During snow emergencies, cities should work with parking garages to make overnight parking for cars, free. It'll solve a lot of problems.

If cars are not removed past the emergency, ticket revenue can be shared with the garage

3 comments

>During snow emergencies, cities should work with parking garages to make overnight parking for cars, free. It'll solve a lot of problems.

DC did in this case. The city warned about the emergency routes ahead of time, offered free parking at metro stations, and worked with private garages to offer $1/day parking.

Great. What's the point of snow emergency routes if you can just park there during a storm with no consequences?

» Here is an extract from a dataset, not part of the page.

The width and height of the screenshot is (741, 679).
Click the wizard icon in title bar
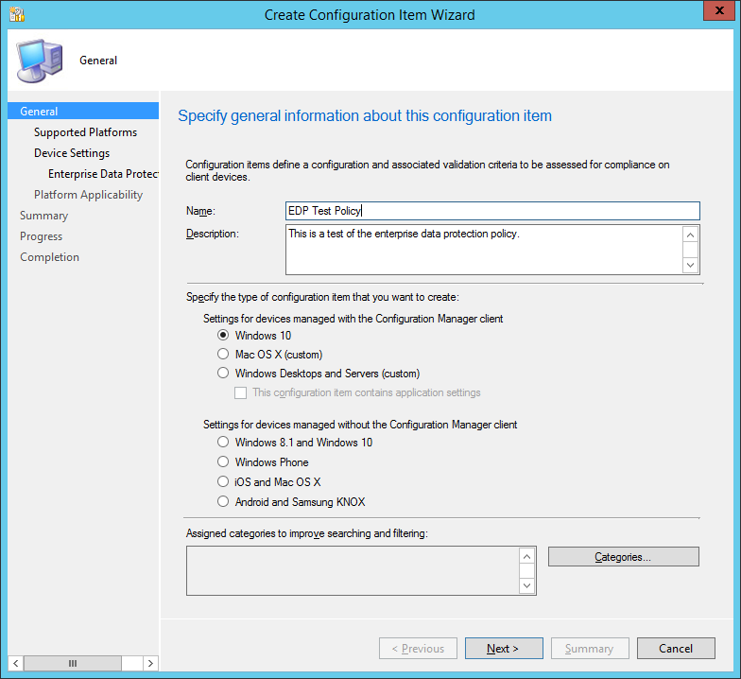point(16,14)
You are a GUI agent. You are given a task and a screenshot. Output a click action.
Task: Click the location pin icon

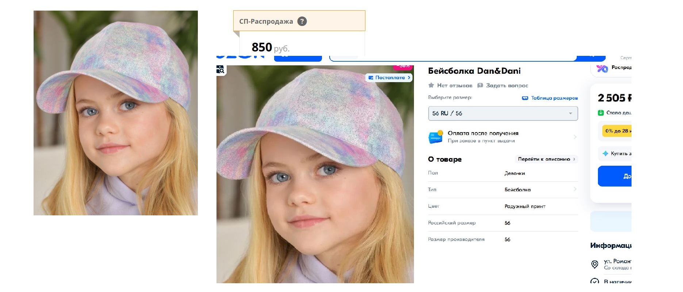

Many local garages were either free or $1/day for the storm. There was no excuse to leave cars parked on these routes.

I think this was a face saving publicity move by DC mayor.

I guess I missed the free or $1 a day parking info since I was working from home.

It certainly feels unfair to all those people (including me) who took enough pains to ensure they planned their days in a way that the cars weren't on the Snow Emergency Routes.

What about being unable to dig your car out?
Unless you were the victim of some seriously dedicated practical jokesters, this was unlikely to have been a problem before the storm hit.
That's generous. Do you also think the city should "work with" hotels to provide free housing for people during snow storms, or is your outpouring reserved only for automobiles?
You're getting downvoted, but I think your point is a useful illustration of how we unwittingly worry more about places for cars to sleep than places for people to sleep. Everyone demands free, abundant, convenient parking, at the same time they vote to restrict construction of new housing. Then they complain about rents. People are weird.
Actually, the city did work with area motels to house homeless in order to get them off the streets, since they were out of space in the homeless shelters.
If they declared your house was in an emergency route and you had to move for a few days then yes.
In your reasoning you do take into account the houses being immobile and automobiles - well... mobile?